## Aim of the task
Put the lines from the one containing "Click the Inventory Management bullet icon" through the end of the rows into a Markdown table with the columns Line and Text, numbering each line and skipping blank lines. Leave the pictures out of the answer.

Document and screenshot pointing rows
--------------------

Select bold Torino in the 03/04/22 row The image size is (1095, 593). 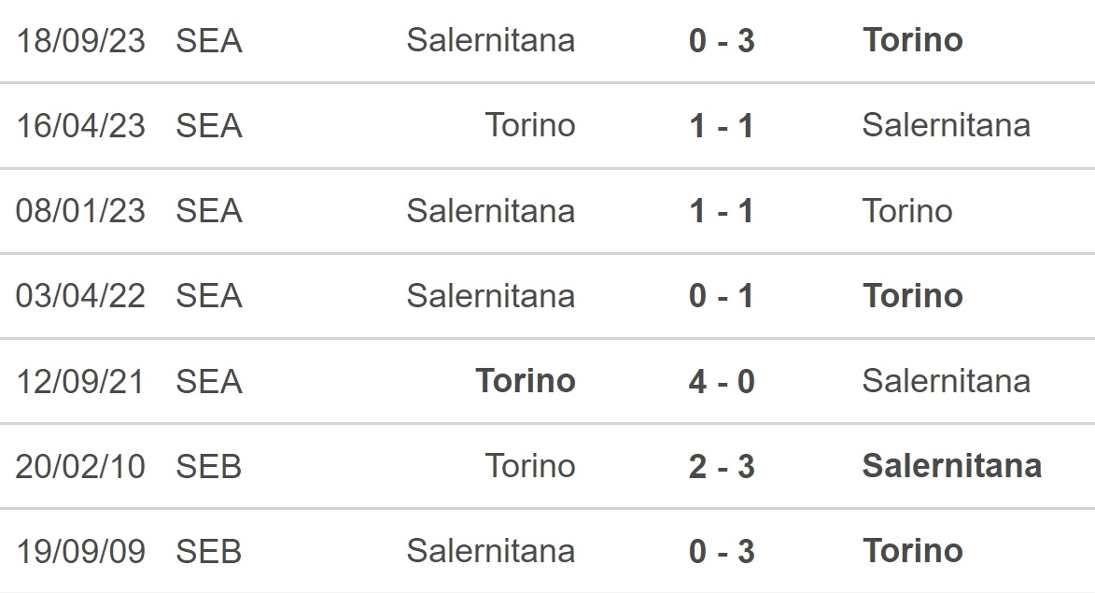click(913, 295)
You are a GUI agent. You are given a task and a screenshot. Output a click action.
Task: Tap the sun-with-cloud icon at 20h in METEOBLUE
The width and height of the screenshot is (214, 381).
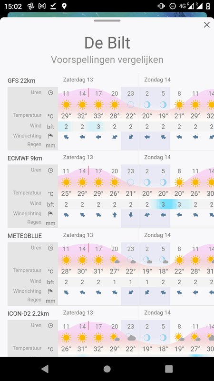point(115,260)
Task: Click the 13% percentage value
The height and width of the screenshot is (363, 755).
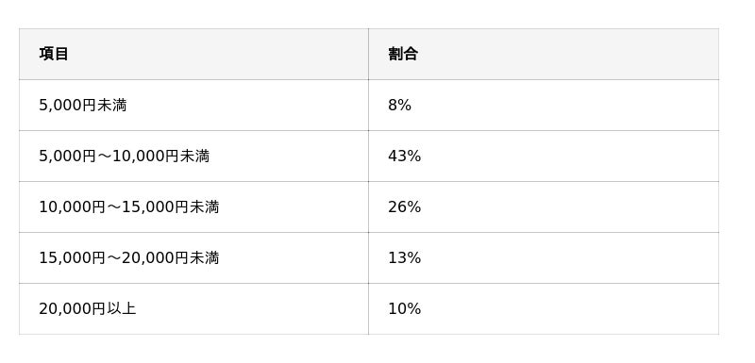Action: coord(405,258)
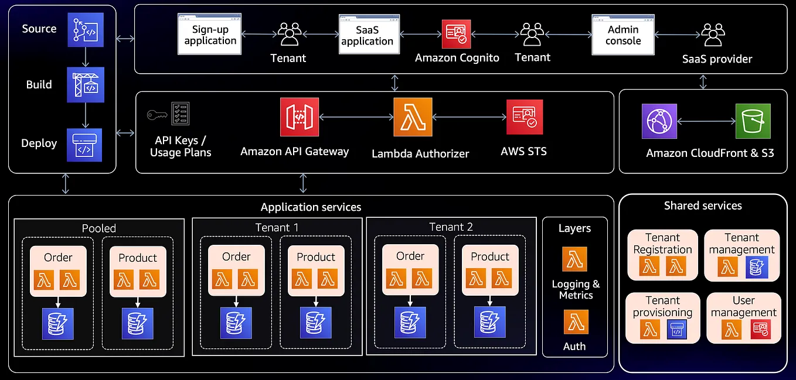Image resolution: width=796 pixels, height=380 pixels.
Task: Click the Source stage icon
Action: (86, 29)
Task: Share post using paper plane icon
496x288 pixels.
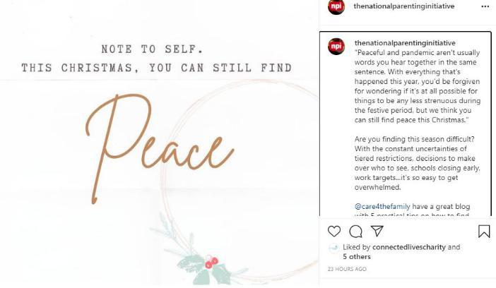Action: pyautogui.click(x=377, y=231)
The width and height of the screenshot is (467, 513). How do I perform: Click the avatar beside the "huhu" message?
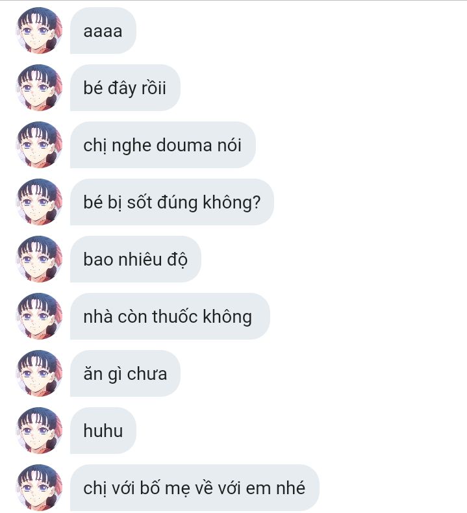tap(39, 431)
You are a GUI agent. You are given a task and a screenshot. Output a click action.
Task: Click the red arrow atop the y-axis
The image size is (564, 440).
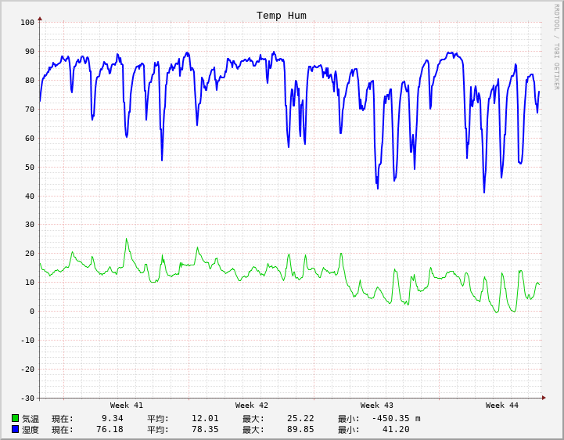pos(40,18)

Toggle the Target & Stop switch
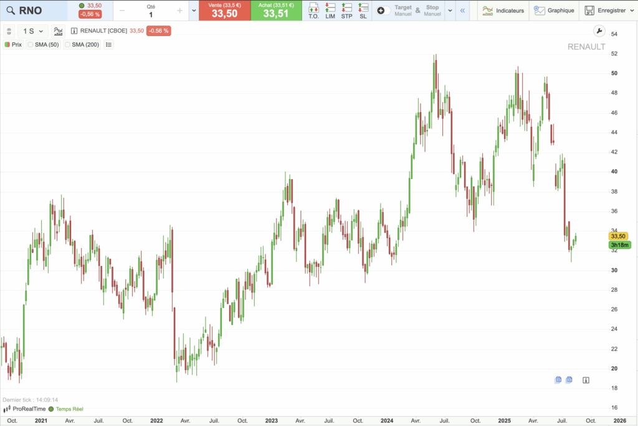point(384,11)
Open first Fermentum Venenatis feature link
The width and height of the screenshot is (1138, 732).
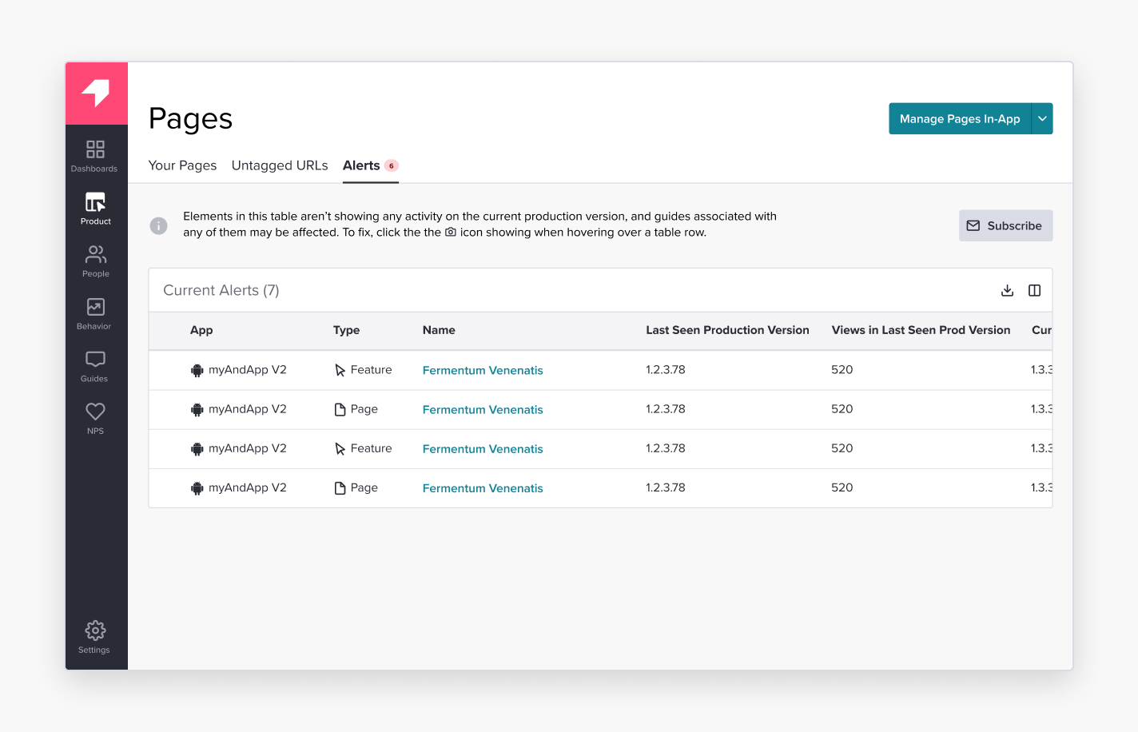[483, 370]
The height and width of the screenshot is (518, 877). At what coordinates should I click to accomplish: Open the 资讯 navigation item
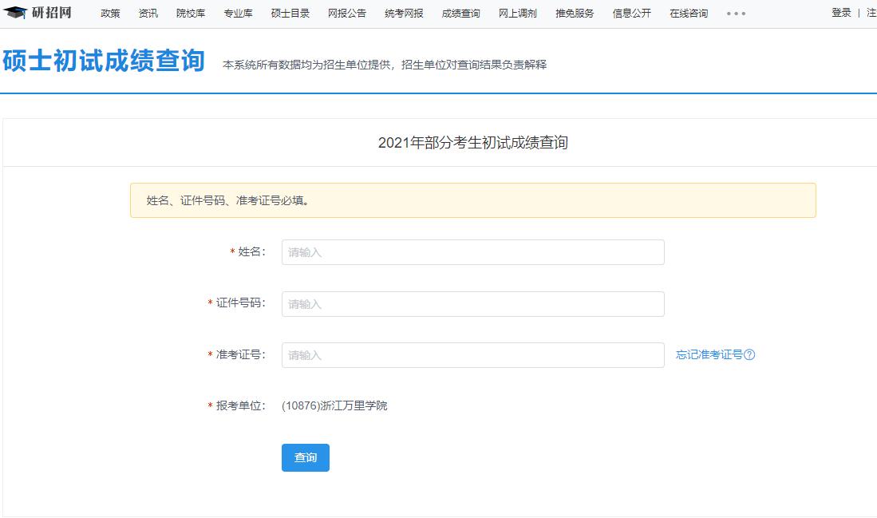pyautogui.click(x=148, y=14)

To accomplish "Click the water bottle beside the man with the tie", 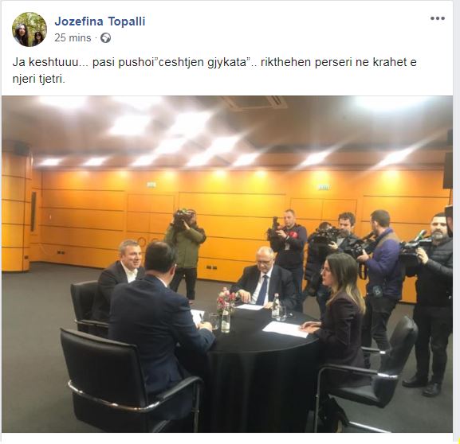I will (276, 306).
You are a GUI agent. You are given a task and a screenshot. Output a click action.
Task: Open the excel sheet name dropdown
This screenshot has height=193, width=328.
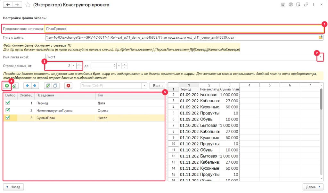coord(320,57)
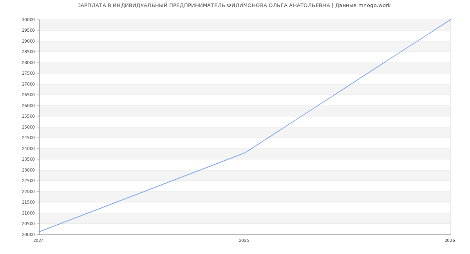Select the 2025 x-axis label
The image size is (470, 254).
(244, 241)
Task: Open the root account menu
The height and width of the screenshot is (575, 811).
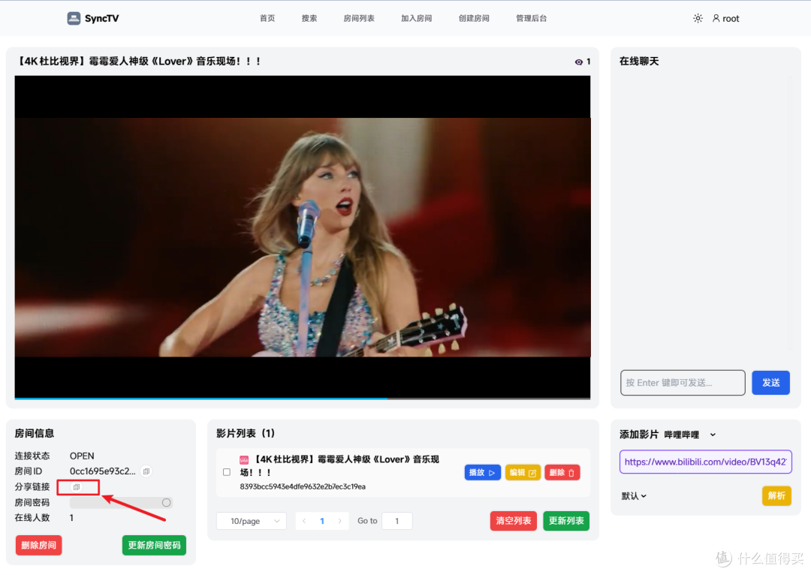Action: point(725,17)
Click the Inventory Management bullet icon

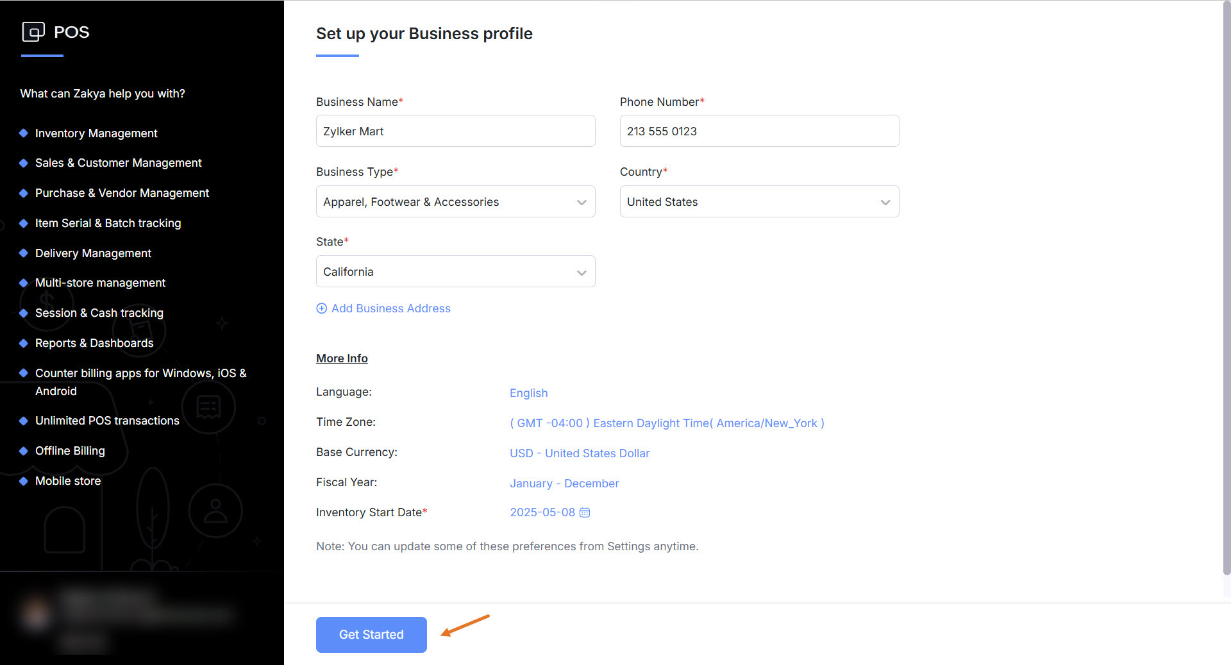[x=24, y=133]
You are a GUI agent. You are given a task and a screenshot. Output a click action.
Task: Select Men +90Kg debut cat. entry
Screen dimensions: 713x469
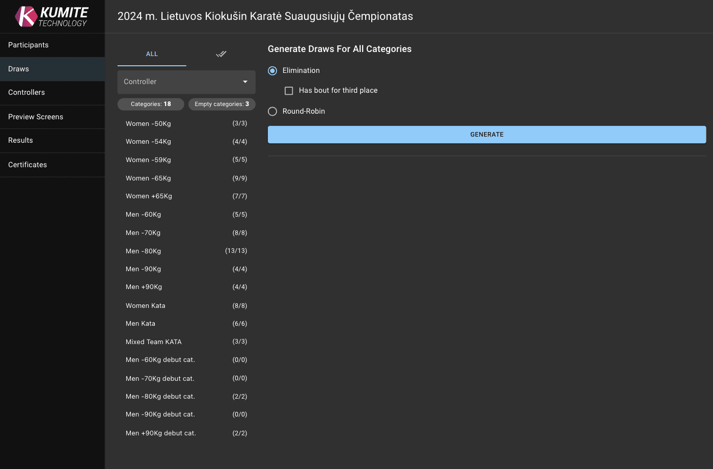[x=160, y=433]
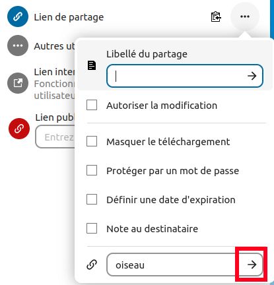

--------------------

## Solution for this exercise
| Line | Text |
|---|---|
| 1 | Click the Inventory Management bullet icon |
| 2 | [x=24, y=133] |
| 3 | You are a GUI agent. You are given a task and a screenshot. Output a click action. |
| 4 | Task: Select Men +90Kg debut cat. entry |
| 5 | Screen dimensions: 713x469 |
| 6 | [x=160, y=433] |